Dans un opuscule qu’il a intitulé : Pourquoi la France n’a pas trouvé d’hommes supérieurs au moment du péril, Pasteur constate avec tristesse « l’oubli, le dédain que la France avait eu pour les grands travaux de la pensée, particulièrement dans les sciences exactes : » Et, autre part, il écrivait : « Victime sans doute de son instabilité politique, la France n’a rien fait pour entretenir, propager, développer le progrès des sciences dans notre pays ; elle s’est contentée d’obéir à une impression reçue ; elle a vécu sur son passé, se croyant toujours grande par les découvertes de la science, parce qu’elle leur devait sa prospérité matérielle, mais ne s’apercevant pas qu’elle en laissait imprudemment tarir les ressources, alors que des nations voisines, excitées par son propre aiguillon, en détournaient le cours à leur profit, et les rendaient fécondes par le travail, par des efforts et des sacrifices sagement combinés.

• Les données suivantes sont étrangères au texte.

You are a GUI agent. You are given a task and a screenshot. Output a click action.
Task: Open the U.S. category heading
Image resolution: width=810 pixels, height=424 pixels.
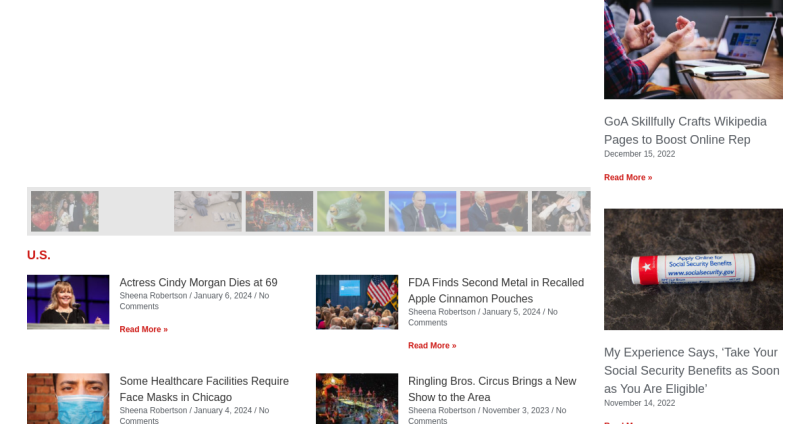[39, 255]
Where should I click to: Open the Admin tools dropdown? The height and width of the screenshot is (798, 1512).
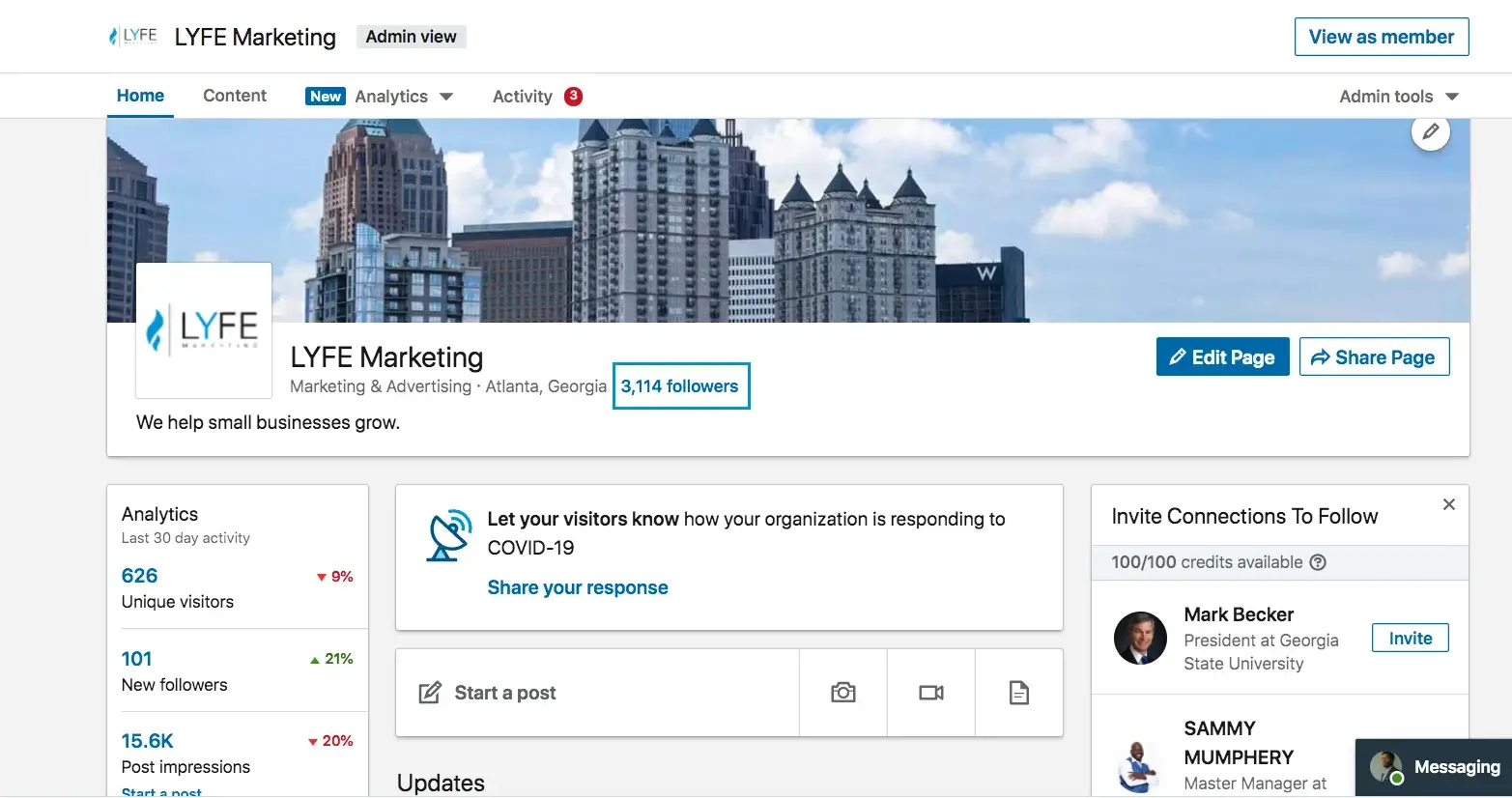click(1397, 96)
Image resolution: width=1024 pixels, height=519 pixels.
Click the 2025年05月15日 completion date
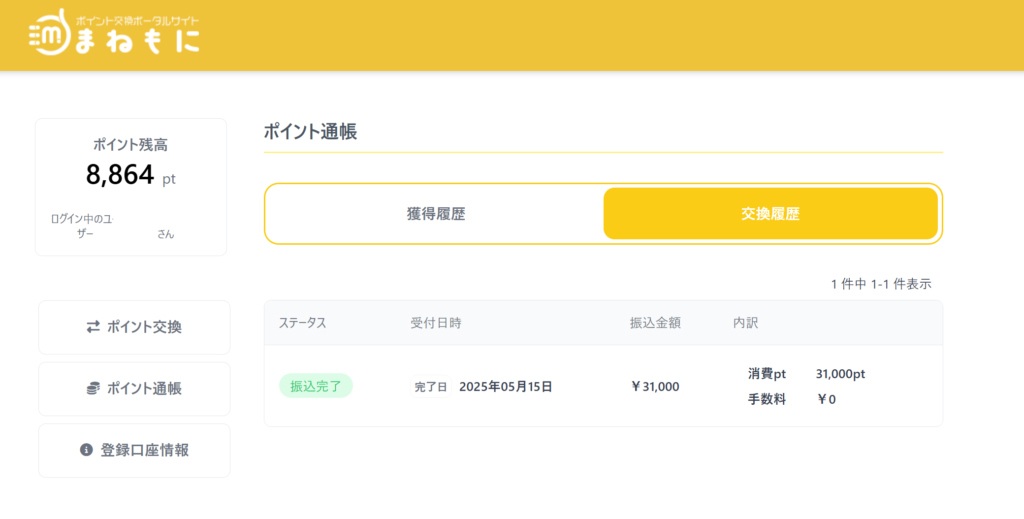(505, 386)
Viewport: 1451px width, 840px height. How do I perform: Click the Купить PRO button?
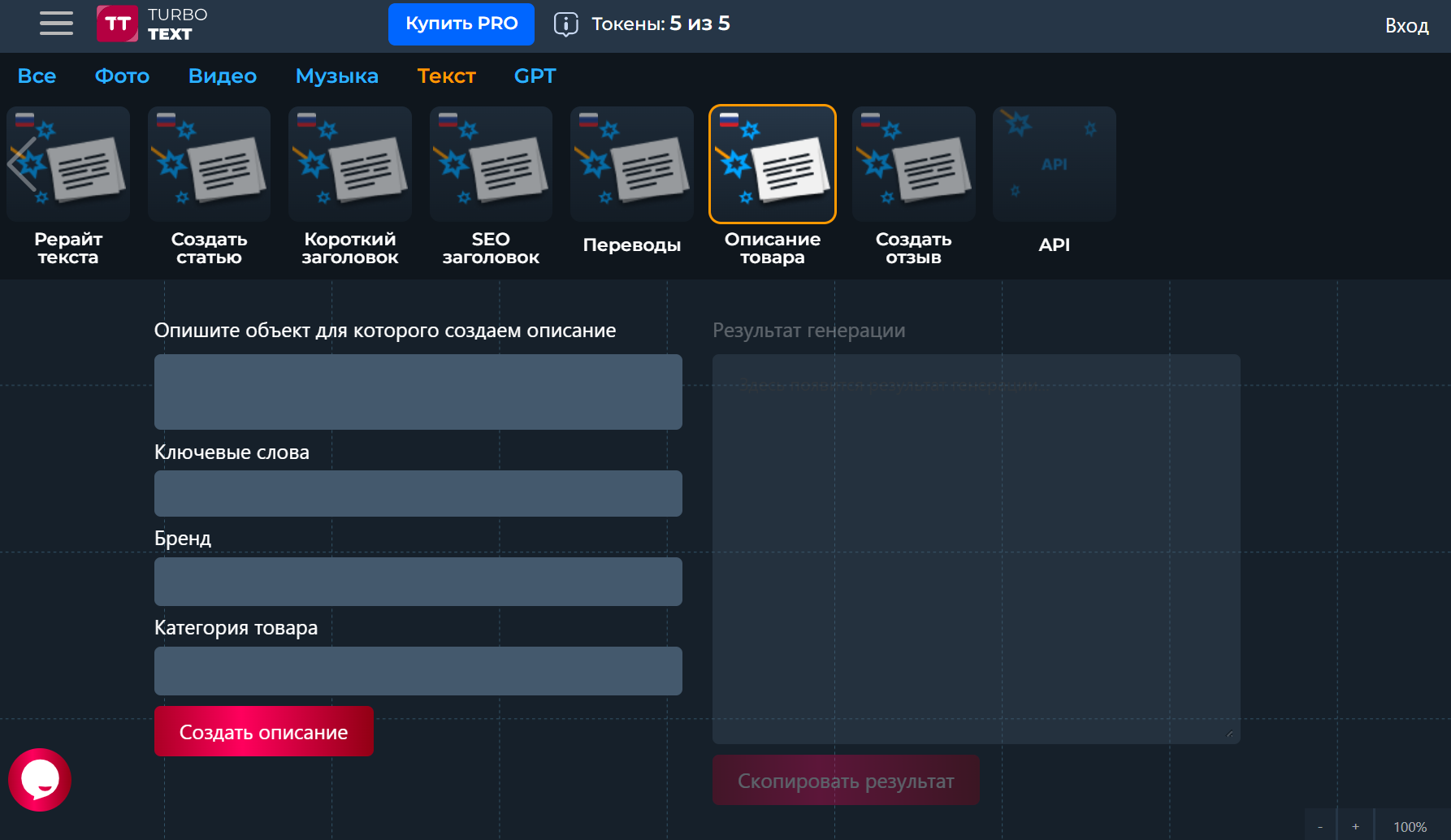tap(461, 24)
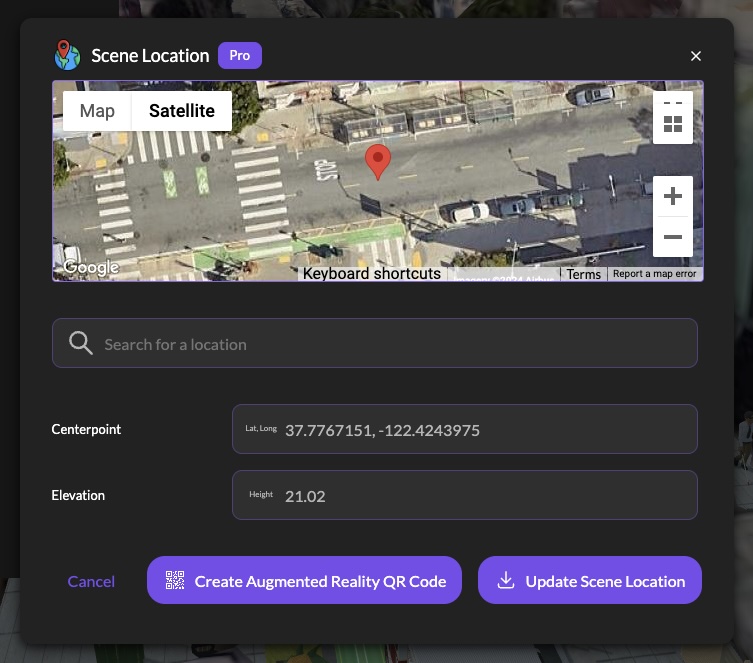The image size is (753, 663).
Task: Click Report a map error
Action: click(654, 274)
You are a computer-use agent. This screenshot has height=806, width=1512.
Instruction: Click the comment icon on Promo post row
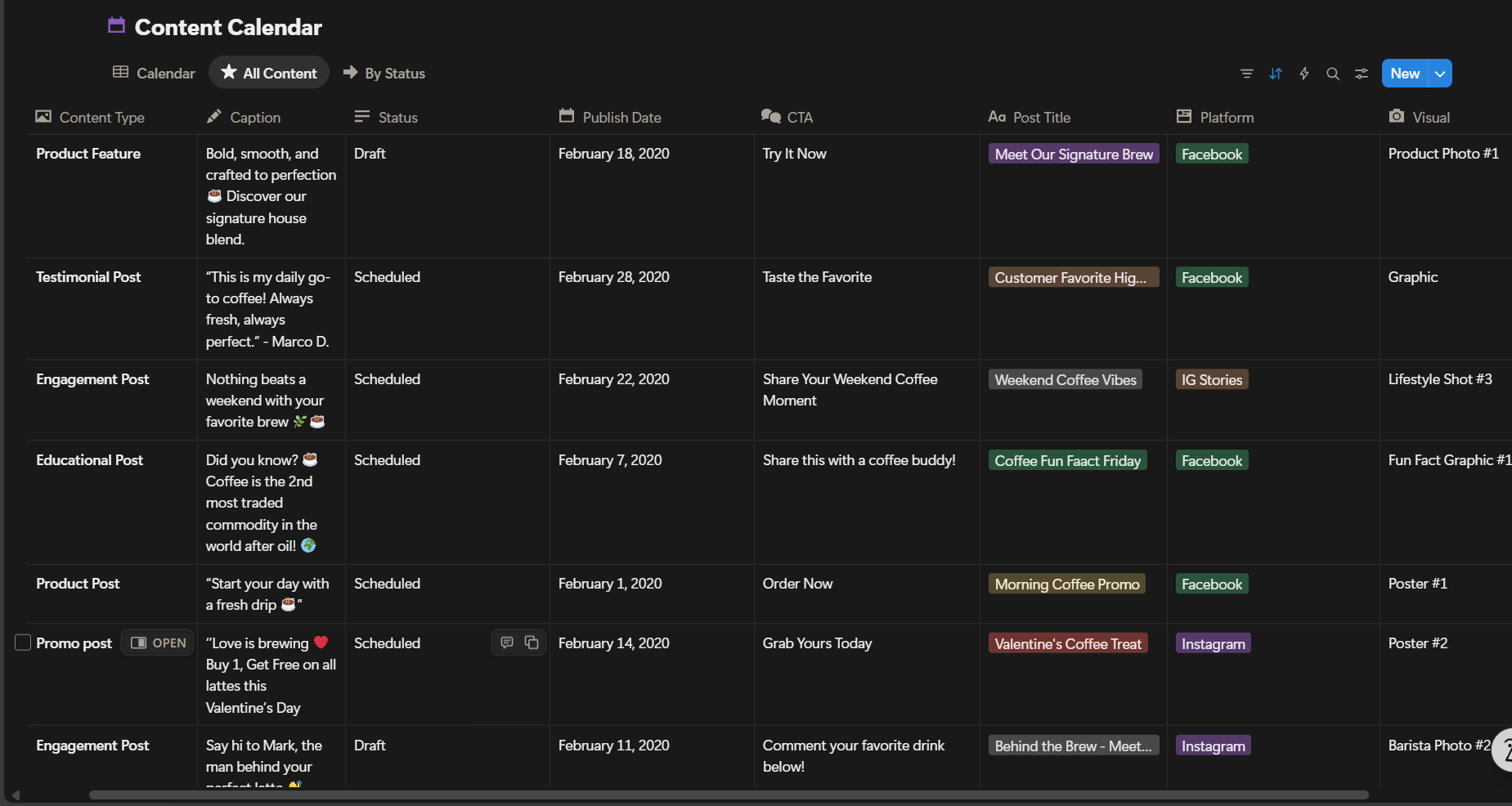point(507,643)
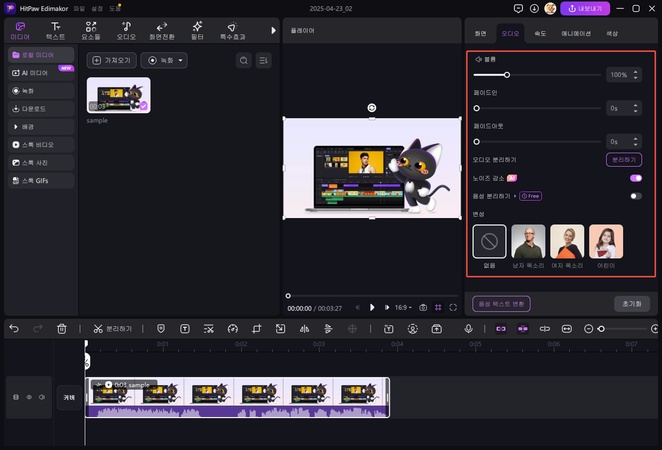Screen dimensions: 662x450
Task: Click the sort list icon in media panel
Action: pyautogui.click(x=264, y=61)
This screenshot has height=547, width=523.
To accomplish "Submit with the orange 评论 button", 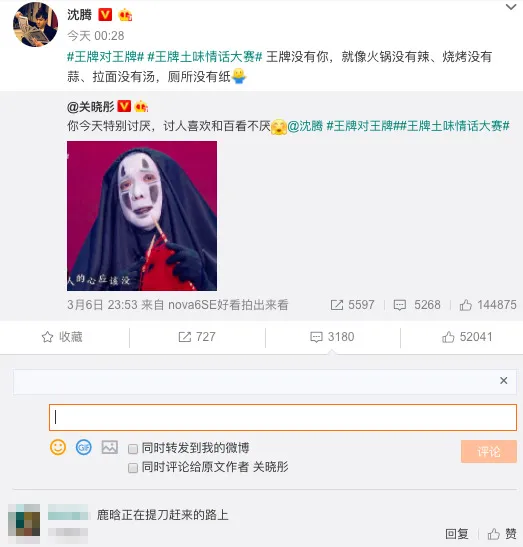I will 488,451.
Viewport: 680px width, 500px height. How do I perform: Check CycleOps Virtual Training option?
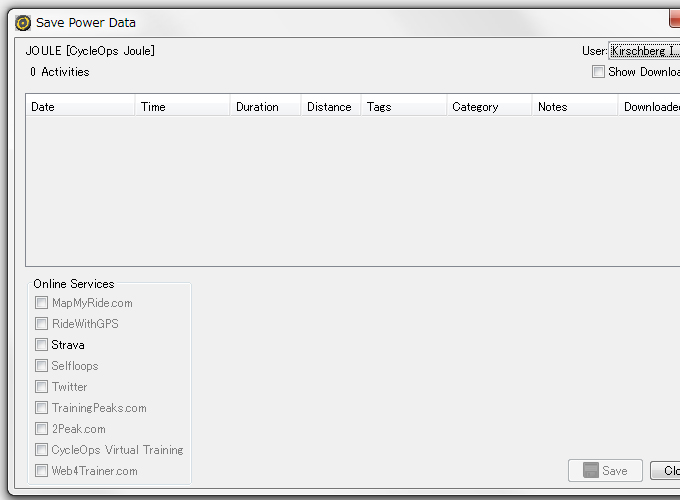(x=41, y=450)
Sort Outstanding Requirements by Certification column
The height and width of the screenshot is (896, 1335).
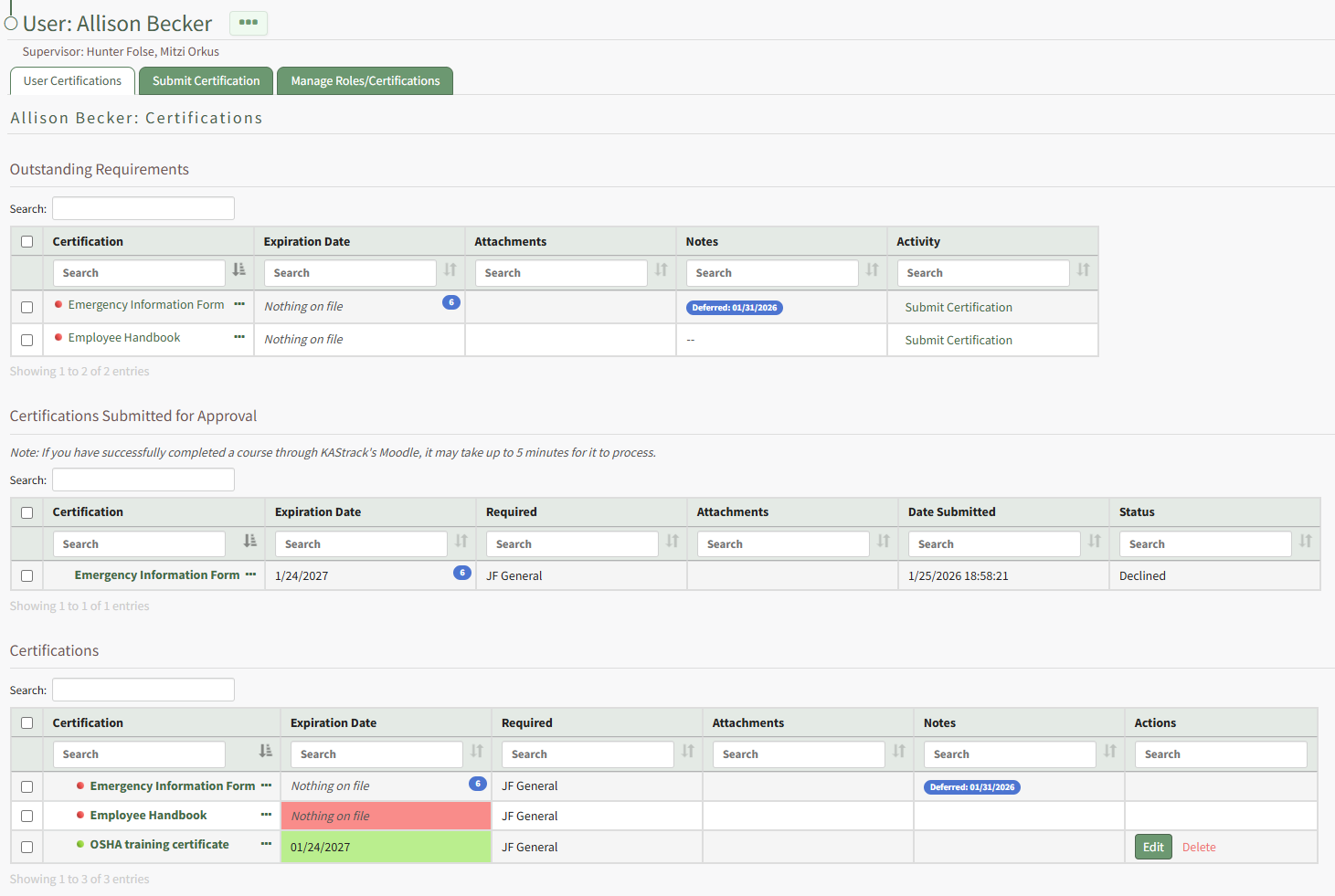[x=238, y=270]
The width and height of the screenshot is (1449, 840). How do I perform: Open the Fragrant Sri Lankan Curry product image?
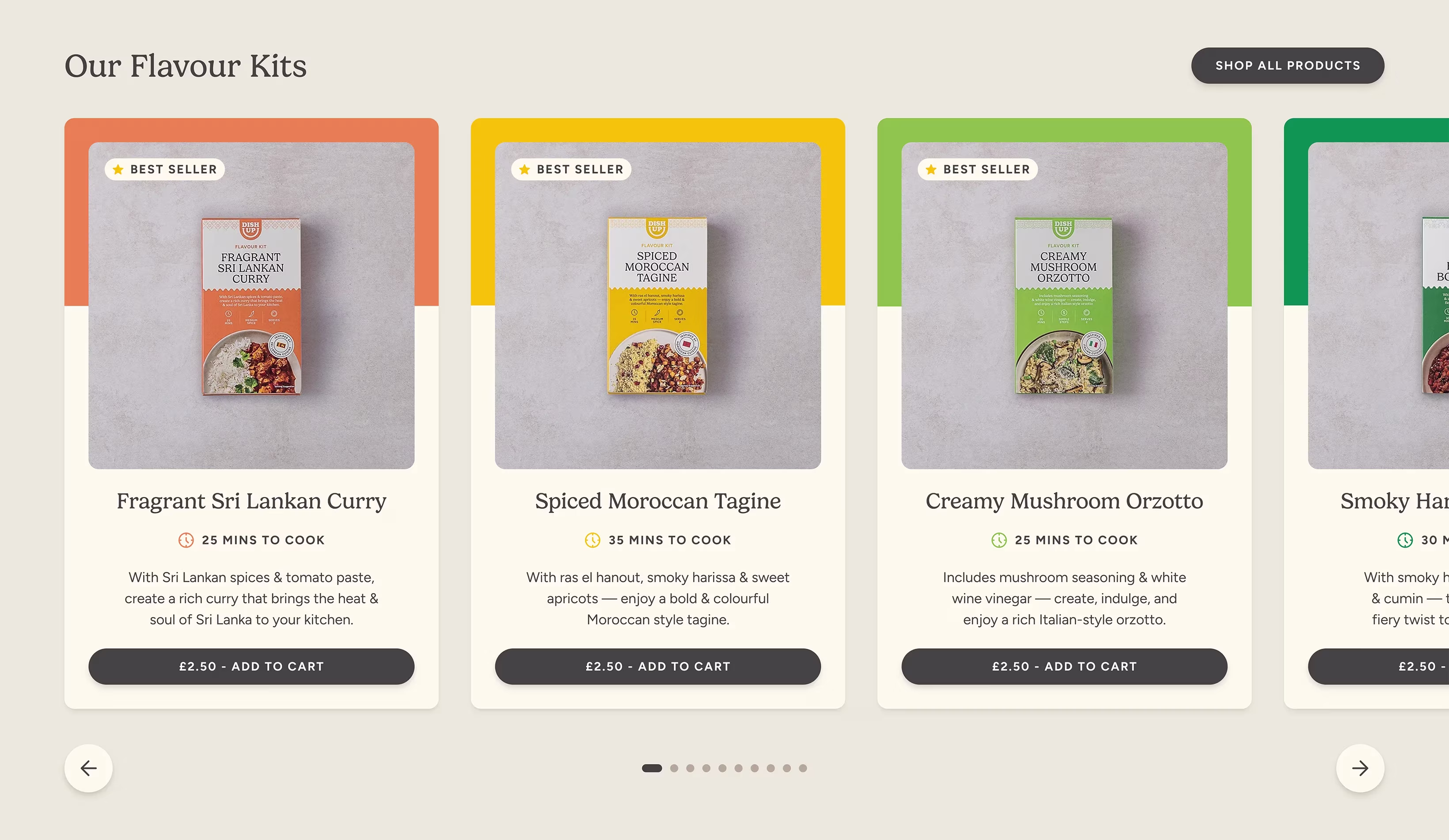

« Tandis que l’Allemagne multipliait ses universités, qu’elle établissait entre elles la plus salutaire émulation, qu’elle entourait ses maîtres et ses docteurs d’honneurs et de considération, qu’elle créait de vastes laboratoires, dotés des meilleurs instrumens de travail, la France, énervée par les révolutions, toujours occupée de la recherche stérile de la meilleure forme de gouvernement, ne donnait qu’une attention distraite à ses établissemens d’instruction supérieure. »

Et le grand chimiste Sainte-Claire Deville résumait à la même époque, d’un mot, la pensée qui hantait alors tous les savans de notre pays : « C’est par la science que nous avons été vaincus. »

Quand, en regard de ces tristes souvenirs, de ces évocations douloureuses dont la leçon ne doit jamais être oubliée, nous mettons ce que la France a fait depuis la dernière guerre pour la science, et aussi ce que la science a fait pour la France assaillie, ce dont mes récentes chroniques sur les explosifs ont donné des exemples, on a le droit d’être réconforté vraiment, et de ne point douter du progrès.

La marche ascendante de nos efforts récens pour répondre à la mobilisation scientifique de nos ennemis, l’impulsion que va leur

  1. C’est moi qui souligne. — C. N.